Once confined to California and the East Coast of Florida, a new front has opened in the war on palm trees. NBC2 NEWS in Fort Myers has posted The Problems with Palm Trees When it Comes to Climate Change.
This brief 2:21 minute video developed by meteorologist, Lauren Hope, is a naive, first world, pearl-clutching introduction to how lining McGregor Boulevard with royal palms may somehow be significantly contributing to climate change.
The piece starts off with two local news team reporters filling us in about the emerging palm threat, including the quote: “. . while these trees are beautiful, they do not do much for our planet.” Really, because there are many places in Florida and around the world where they are the only trees that can grow.
The piece relies heavily on an interview with Dr. Brian Bovard, Assistant Professor of Environmental Studies at Florida Gulf Coast University. His testimony asks viewers not to rule out palms because of their role in the ecosystem and notes ( as suggested above) they occupy a role in the ecosystem that other trees can’t occupy. And he encourages the use of native palms such as cabbage palms and royal palms. You get the sense he actually likes palms and through the use of creative editing Dr Bovard has been co-opted to add some ask-an-expert street cred to the piece that started with a foregone conclusion.
Meteorologist Hope points out that an oak or pine could have 30 times the leaf area of a comparably aged palm tree. This is as meaningless as pointing out that one palm frond is thousands of times better at absorbing CO2 than an oak leaf or pine needle. She does not mention that one could plant multiple palms instead insisting on a trunk by trunk comparison. And she actually suggests lining Florida streets with pine trees – something we see virtually nowhere (because pines are not greet street trees).
This is the type of superficial mainstream media soundbite reporting that is so misleading. The fallacies inherent in these stories are reviewed elsewhere [Ditching Urban Palms?
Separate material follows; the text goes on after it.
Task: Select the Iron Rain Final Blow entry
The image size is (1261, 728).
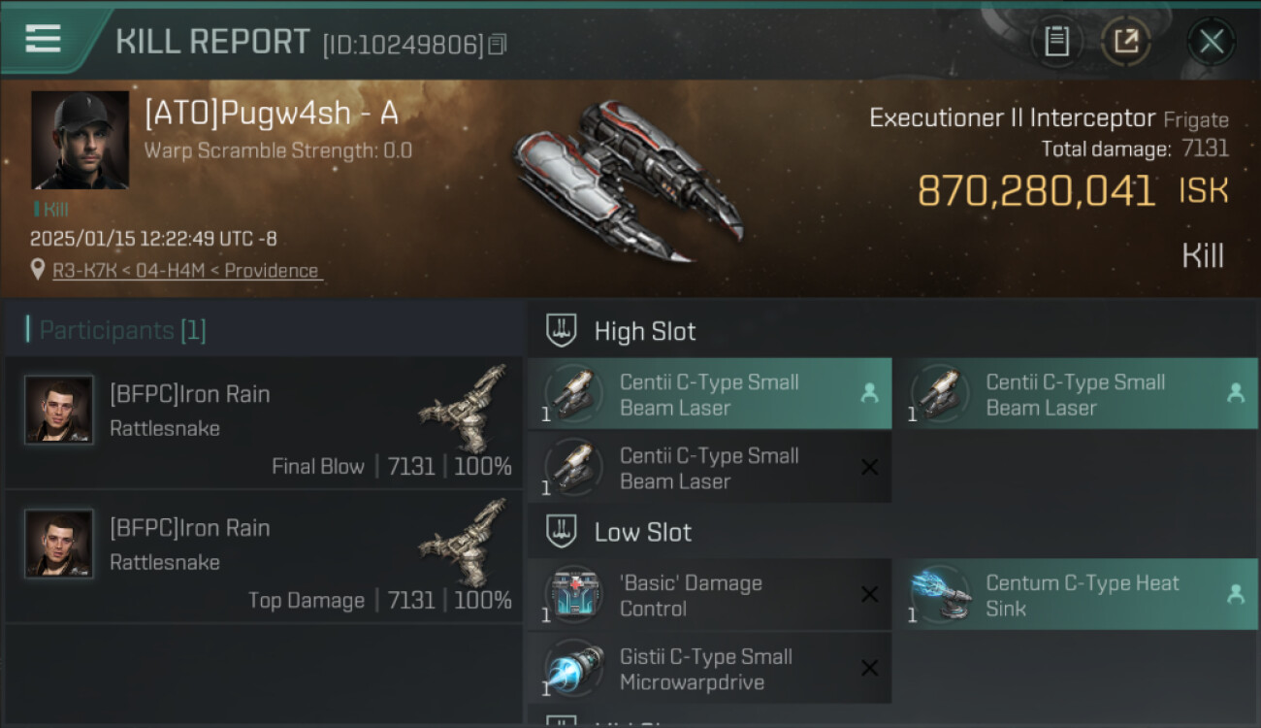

Not so fast!], but talk about missing the forest for the trees — some palms actually are a significant climate change threat because of the ongoing replacement of tropical forests with palm oil plantations.
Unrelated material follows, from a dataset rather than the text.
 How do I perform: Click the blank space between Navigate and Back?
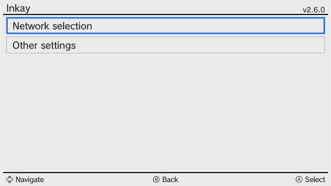[98, 180]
Union of Concerned Scientists: Palm Oil and Climate Change
Palm oil production is a major contributor to CO2 emissions
World Wildlife Fund on Palm Oil
Dr Bovard’s research and teaching interests include: “The responses of forest ecosystems to predicted changes in atmospheric CO2 and climate, and the role forest ecosystems play in both carbon storage and hydrologic processes especially when impacted by human activities,” so he’s no doubt aware that the missed carbon capture opportunity of lining McGregor Boulevard with Royal Palms is insignificant compared with a single palm oil plantation, but our local news teams can be relied upon to make the global threat all about us, and not the real challenges posed by big corporate players.